Yine 36 nci maddede yapılan değişiklikle, tebligat evrakının celse esnasında ve­ya kalemde, taraflara, ilgili üçüncü kişilere, katılana veya vekillerine tutanağa geçi­rilmek suretiyle veya imza karşılığında “tebliğ konusu belirtilerek tevdi” edilmesi tebliğ hükmüne geçecektir. Bu durumda ayrıca tebliğ mazbatası düzenlenmeyecek ve masraf da alınmayacaktır. Tebligatın muhataba yapılabilmesi için, muhatabın medenî hakları kullanma eh­liyetine, kısaca fiil ehliyetine sahip olması gerekir.

Fiil ehliyetine sahip olmayan ki­şilere tebligat yapılamaz. Bu durumda tebligatın kanunî temsilciye yapılması gere­kir. Ancak bir meslek veya sanatla uğraşan ve ayırt etme gücüne sahip küçükler ve­ya kısıtlılar, bu meslek ve sanatın icrasından doğan borçlardan bizzat sorumlu olduk­larından, bu konuda kendilerine tebligat yapılması tebliği usulsüz ve geçersiz kıl­maz. Aksine hüküm bulunmadıkça tebligat giderlerini tebliğin yapılmasını isteyen ta­raf peşin olarak ödemelidir.

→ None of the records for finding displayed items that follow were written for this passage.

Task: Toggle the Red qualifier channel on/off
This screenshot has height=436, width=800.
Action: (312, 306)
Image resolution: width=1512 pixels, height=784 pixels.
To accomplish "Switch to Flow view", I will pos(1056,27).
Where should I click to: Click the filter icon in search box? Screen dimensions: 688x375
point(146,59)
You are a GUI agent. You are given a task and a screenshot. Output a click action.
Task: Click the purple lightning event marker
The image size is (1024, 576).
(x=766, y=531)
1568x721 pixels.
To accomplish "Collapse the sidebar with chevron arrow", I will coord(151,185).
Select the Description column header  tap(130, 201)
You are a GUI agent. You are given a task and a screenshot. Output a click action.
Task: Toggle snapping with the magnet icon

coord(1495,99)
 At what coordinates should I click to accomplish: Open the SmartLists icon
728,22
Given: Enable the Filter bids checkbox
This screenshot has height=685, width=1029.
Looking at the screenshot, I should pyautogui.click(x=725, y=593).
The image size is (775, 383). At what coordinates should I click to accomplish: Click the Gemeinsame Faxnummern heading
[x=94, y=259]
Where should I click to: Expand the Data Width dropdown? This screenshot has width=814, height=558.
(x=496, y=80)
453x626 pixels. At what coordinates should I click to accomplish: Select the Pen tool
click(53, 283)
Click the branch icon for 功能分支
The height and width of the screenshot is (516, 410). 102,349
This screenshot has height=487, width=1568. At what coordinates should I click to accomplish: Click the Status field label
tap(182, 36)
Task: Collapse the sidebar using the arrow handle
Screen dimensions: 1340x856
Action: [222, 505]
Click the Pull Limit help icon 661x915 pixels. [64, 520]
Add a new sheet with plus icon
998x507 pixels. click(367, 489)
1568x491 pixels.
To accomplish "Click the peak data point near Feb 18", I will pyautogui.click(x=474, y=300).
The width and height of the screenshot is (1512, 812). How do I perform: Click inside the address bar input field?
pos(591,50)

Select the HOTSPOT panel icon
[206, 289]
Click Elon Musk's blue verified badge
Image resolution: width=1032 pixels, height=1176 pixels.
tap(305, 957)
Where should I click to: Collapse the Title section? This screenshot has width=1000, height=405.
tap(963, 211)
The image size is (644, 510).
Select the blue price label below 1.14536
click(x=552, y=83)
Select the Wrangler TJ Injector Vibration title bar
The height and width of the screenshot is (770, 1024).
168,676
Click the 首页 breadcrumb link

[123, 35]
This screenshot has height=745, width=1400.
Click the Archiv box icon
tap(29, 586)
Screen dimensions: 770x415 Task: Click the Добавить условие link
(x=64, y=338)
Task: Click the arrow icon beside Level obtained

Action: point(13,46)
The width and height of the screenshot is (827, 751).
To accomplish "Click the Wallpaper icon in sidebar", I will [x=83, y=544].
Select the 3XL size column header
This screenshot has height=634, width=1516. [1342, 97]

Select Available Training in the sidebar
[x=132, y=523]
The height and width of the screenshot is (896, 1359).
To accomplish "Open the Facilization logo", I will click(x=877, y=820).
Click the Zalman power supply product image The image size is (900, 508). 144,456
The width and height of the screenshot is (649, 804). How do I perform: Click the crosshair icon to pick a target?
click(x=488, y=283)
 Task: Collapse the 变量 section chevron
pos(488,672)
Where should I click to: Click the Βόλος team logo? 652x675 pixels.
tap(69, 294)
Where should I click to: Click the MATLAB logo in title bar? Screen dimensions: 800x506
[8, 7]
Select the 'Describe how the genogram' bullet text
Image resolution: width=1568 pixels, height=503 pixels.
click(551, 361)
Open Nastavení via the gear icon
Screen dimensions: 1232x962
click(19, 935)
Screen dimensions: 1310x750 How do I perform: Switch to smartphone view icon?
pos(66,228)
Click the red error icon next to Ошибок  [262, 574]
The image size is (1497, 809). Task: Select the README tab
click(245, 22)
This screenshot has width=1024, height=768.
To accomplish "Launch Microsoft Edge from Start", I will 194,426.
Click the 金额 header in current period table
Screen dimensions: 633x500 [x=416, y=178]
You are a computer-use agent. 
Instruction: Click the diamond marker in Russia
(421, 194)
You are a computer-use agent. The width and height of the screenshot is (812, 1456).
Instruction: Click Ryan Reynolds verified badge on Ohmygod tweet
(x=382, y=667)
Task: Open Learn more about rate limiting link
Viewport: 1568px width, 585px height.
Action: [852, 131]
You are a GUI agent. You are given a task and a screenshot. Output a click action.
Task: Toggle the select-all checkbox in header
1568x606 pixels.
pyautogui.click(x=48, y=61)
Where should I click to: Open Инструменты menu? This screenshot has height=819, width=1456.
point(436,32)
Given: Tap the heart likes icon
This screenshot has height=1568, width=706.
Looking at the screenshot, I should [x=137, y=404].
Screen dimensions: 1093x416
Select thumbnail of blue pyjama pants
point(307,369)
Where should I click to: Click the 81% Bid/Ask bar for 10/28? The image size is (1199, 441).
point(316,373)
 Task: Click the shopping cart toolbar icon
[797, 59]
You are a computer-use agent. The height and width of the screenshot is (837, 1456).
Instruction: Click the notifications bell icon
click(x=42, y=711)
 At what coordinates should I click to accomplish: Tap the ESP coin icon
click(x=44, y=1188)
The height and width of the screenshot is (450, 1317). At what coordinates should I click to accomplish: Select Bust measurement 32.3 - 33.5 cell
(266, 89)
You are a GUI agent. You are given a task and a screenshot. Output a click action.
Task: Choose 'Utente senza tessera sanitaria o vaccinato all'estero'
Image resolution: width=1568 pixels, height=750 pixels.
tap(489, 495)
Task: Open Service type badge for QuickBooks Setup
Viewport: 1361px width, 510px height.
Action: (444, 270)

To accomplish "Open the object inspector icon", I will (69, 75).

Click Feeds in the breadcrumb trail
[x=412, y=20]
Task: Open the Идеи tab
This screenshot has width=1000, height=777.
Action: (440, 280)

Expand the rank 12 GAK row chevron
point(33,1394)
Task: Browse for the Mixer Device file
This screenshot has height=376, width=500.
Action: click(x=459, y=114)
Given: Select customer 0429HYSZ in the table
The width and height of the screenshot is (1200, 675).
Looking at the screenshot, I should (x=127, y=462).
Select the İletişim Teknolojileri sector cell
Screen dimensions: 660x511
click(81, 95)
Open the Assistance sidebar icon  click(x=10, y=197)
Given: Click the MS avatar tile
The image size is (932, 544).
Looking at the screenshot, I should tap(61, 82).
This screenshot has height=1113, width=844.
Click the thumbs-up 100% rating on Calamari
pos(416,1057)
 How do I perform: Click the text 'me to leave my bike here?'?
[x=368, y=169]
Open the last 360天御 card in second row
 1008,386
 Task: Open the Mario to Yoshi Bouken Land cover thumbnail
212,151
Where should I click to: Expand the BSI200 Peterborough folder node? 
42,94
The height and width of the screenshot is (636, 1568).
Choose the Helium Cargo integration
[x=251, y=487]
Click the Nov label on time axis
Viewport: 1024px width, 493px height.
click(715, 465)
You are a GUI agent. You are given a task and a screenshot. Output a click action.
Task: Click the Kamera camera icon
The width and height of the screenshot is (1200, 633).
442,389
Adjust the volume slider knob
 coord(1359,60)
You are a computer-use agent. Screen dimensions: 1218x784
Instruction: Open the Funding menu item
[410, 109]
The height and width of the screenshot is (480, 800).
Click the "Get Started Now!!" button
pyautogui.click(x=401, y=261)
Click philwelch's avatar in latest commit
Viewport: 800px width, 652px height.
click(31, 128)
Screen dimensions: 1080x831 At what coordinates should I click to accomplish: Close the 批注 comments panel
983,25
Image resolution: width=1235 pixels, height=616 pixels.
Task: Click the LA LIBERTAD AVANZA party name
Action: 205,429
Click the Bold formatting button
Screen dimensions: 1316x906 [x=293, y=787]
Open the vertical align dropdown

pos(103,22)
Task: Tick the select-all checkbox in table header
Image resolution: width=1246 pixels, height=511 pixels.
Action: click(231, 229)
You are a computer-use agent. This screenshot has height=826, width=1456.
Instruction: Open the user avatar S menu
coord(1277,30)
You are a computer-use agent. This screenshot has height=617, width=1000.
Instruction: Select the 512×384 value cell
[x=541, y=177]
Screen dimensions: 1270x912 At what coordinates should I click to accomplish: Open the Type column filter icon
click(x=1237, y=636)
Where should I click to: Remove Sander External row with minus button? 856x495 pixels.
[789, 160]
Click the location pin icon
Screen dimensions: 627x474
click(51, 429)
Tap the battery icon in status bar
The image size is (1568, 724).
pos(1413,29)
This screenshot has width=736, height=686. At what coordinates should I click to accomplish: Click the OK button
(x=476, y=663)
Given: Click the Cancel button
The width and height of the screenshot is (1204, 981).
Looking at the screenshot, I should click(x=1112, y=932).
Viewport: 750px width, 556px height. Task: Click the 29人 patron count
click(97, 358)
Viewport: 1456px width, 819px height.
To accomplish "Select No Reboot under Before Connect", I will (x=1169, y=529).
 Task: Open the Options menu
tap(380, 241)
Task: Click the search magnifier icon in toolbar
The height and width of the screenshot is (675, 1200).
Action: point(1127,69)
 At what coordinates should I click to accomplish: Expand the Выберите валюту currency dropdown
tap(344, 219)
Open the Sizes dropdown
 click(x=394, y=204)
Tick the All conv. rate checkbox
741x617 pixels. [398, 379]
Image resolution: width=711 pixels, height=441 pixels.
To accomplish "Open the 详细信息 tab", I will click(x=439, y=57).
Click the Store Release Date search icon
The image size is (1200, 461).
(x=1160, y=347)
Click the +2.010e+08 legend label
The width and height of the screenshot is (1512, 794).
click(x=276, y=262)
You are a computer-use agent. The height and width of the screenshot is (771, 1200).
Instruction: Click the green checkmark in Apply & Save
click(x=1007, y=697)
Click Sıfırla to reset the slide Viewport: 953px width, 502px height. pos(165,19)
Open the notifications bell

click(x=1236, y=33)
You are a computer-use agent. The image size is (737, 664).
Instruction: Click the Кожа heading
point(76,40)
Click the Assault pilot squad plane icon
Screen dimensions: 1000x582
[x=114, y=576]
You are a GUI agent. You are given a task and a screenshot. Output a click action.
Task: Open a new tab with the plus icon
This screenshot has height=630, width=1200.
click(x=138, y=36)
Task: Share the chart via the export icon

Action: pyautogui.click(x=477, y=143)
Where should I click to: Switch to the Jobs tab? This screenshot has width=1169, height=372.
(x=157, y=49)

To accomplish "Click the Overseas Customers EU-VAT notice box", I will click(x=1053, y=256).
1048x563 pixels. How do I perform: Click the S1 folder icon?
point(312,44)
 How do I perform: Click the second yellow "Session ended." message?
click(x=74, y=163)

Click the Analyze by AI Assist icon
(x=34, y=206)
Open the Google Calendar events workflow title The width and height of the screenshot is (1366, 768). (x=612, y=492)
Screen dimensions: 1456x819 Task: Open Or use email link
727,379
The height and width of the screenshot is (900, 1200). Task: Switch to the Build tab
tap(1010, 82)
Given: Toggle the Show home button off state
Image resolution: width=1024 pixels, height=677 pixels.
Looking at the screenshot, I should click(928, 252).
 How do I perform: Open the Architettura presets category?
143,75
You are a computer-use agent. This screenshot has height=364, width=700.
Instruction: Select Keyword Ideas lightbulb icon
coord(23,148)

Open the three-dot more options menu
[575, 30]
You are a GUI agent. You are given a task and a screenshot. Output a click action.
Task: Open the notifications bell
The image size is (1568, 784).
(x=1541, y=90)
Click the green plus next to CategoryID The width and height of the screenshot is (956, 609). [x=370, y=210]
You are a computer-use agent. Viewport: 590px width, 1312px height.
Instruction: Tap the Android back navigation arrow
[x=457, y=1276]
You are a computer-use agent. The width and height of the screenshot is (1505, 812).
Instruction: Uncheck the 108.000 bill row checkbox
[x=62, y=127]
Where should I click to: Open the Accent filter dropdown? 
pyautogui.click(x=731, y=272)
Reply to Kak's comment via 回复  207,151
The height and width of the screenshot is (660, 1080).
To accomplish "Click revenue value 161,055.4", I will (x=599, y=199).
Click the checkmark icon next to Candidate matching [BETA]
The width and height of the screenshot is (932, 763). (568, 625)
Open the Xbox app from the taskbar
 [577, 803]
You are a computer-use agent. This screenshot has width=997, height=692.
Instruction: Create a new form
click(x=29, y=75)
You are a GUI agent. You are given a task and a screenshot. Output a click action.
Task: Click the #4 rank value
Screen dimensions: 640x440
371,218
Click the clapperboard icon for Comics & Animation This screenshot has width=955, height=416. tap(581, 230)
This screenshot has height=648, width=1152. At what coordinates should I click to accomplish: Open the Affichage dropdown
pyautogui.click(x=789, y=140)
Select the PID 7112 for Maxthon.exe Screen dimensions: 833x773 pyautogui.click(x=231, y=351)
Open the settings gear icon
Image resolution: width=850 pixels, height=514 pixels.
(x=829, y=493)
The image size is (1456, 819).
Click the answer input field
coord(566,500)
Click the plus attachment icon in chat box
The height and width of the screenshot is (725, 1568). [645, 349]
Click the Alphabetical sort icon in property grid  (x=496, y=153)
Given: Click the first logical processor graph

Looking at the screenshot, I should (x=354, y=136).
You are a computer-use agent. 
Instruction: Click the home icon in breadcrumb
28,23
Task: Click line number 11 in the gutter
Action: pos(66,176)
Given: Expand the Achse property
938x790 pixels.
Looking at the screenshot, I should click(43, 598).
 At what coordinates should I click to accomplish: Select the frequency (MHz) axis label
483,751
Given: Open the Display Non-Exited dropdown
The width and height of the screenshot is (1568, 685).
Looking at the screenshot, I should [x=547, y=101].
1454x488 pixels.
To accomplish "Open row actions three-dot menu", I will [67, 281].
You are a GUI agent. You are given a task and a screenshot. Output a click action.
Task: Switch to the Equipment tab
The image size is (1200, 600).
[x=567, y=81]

Tebliğ gideri verilen süre içinde yatırılmaz ise, talep eden kişi bu isteminden vazgeçmiş sayılır. Dava dilekçesinin karşı tarafa tebliği için tebliğ gideri peşin verilmemiş ve verilen makul süre içinde yatırılmamış ise, dava hakkında 1086 sayılı Yasanın 409 uncu maddesi uyarınca işlem yapılması gerekir.